But when these scientists talk about God, Krauss said, “they don’t mean it; they’re being metaphorical.” Scientists often use “God” as a shorthand description for awesome revelations or moving experiences.

College of William and Mary physicist Hans Christian van Baeyer spoke for many of his colleagues when he said: “I subscribe to Einstein’s religion. It’s an oceanic feeling; there’s that great big thing out there that’s pretty marvelous.”

When it comes to plying their trade, however, scientists stick to tools that have worked for them in the past--and that does not, in general, include anything from the spiritual realm. “If I thought the Bhagavad-Gita would give me insights, I would read it, in the original Sanskrit,” said former altar boy Rocky Kolb, an astrophysicist at the University of Chicago, referring to a philosophic dialogue from a sacred Hindu text. But religion, he said, has never been a useful guide to scientific inquiry.

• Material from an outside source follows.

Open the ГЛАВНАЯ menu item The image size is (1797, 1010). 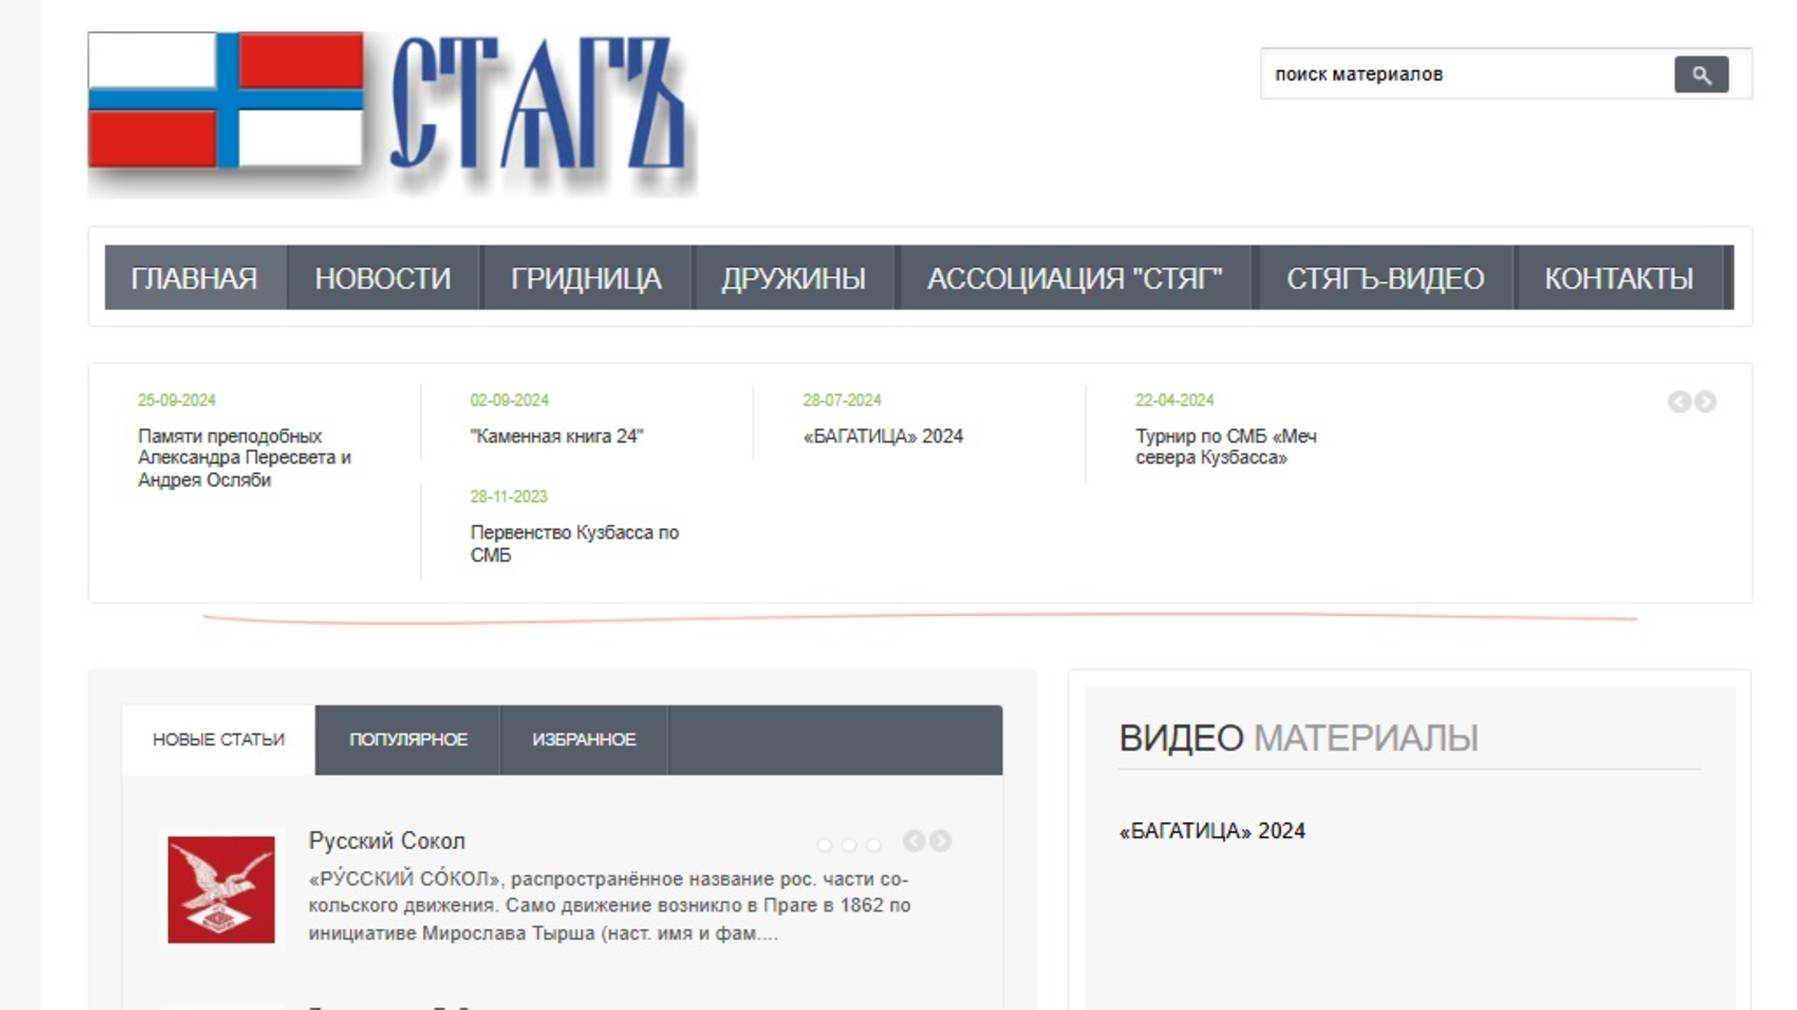click(194, 278)
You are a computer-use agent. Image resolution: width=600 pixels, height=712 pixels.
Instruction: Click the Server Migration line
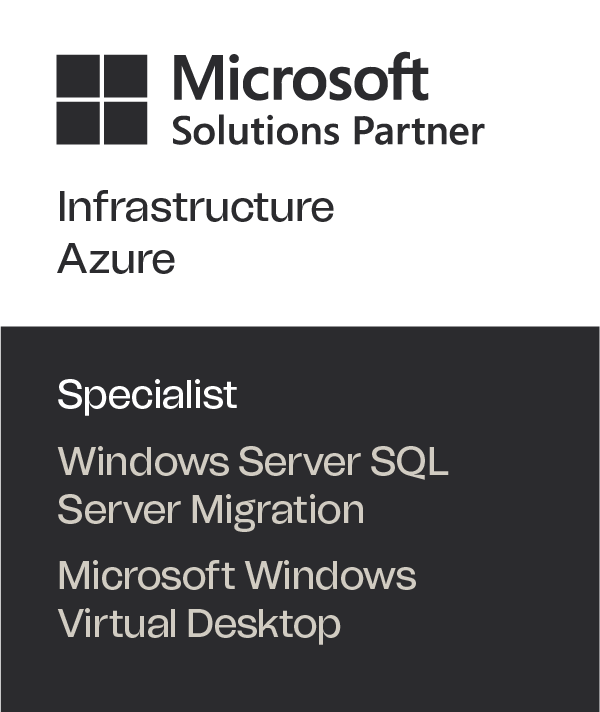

“The purpose of Scripture is to teach how one goes to heaven, not how heaven goes,” he said, quoting a cleric who defended the Italian astronomer Galileo against the Catholic Church for insisting that the sun was the center of the solar system.

Science Like a Calling

Ironically, science has the flavor of a religious calling, complete with moral codes, perseverance in the face of adversity, and passion for total commitment. It attracts people--like Kolb--who had once thought of becoming priests. It stems from the same root: an attempt to make sense of the world around us. And it asks similar questions.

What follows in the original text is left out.